本发明的目的是获得成熟的水稻单倍体诱导系。

第一方面，本发明提供一种突变体OsPLA1m1，所述突变体OsPLA1m1为水稻野生型OsPLA1基因第一个外显子133位处缺失1个碱基A，导致其氨基酸序列发生移码突变；所述突变体OsPLA1m1的氨基酸序列如SEQ ID No.1所示。

本发明首先通过生信分析，在水稻中获得玉米单倍体诱导主效基因ZmPLA1的同源基因OsPLA1，利用CRISPR/Cas9基因编辑技术，在其第一个外显子区域设计了敲除靶点T1(GATCGACGGCGGCGGCATCAGGG，SEQ ID NO.5，通过农杆菌介导的遗传转化技术转化籼稻93-11。在获得转基因株系后，通过对靶点区域的DNA序列分析，获得了不同的OsPLA1基因突变类型。将不同类型的突变株系授粉给水稻材料，检查其单倍体诱导效率，结果显示，其中一种突变类型(SEQ ID No.1)具有非常高的单倍体诱导效率。本申请提供的水稻基因突变体OsPLA1m1及包含该突变体的水稻株系有望作为单倍体诱导系，应用于水稻的单倍体育种中。
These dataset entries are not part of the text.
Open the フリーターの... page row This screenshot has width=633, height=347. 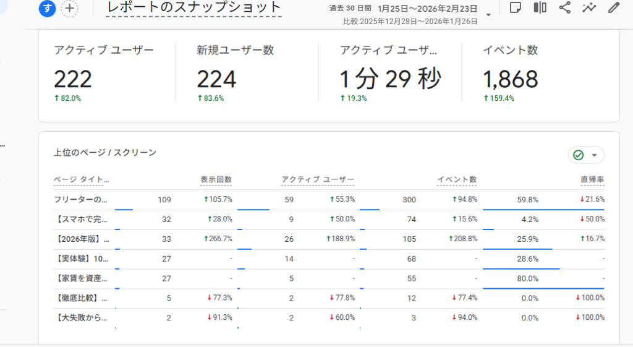coord(81,200)
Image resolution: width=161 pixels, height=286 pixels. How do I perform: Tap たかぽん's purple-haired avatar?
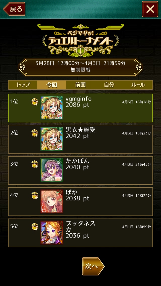[x=52, y=170]
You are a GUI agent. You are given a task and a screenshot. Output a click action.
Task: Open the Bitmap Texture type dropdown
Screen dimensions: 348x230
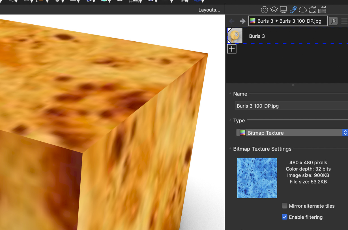pyautogui.click(x=292, y=133)
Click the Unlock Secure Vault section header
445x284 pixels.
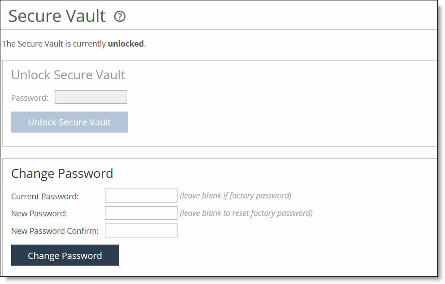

本发明提供的突变体OsPLA1m1的核苷酸序列如SEQ ID No.2所示。本发明还请求保护含有突变体OsPLA1m1的水稻株系。

本发明通过使水稻基因组中OsPLA基因第一外显子发生缺失突变或发生插入突变，获得突变体OsPLA1m1，更具体地，水稻基因组中OsPLA基因第一外显子发生缺失突变或发生插入突变的方式为CRISPR/Cas9，靶序列为SEQ ID No.5。

第二方面，本发明请求保护含有上述突变体OsPLA1m1的生物材料，所述生物材料为表达载体或宿主细胞。

第三方面，本发明请求保护一种引物对，检测突变体OsPLA1m1；所述引物对的序列如SEQ ID No.3-4所示。

根据本领域技术人员的理解，本发明还请求保护上述的突变体OsPLA1m1或上述的生物材料或上述的分子标记或上述的引物对在制备转基因植物中的应用。

以及，上述的突变体OsPLA1m1或上述的生物材料或上述的分子标记或上述的引物对在农作物改良育种中的应用。

以及，上述的突变体OsPLA1m1或上述的生物材料或上述的分子标记或上述的引物对在提高农作物单倍体诱导率中的应用。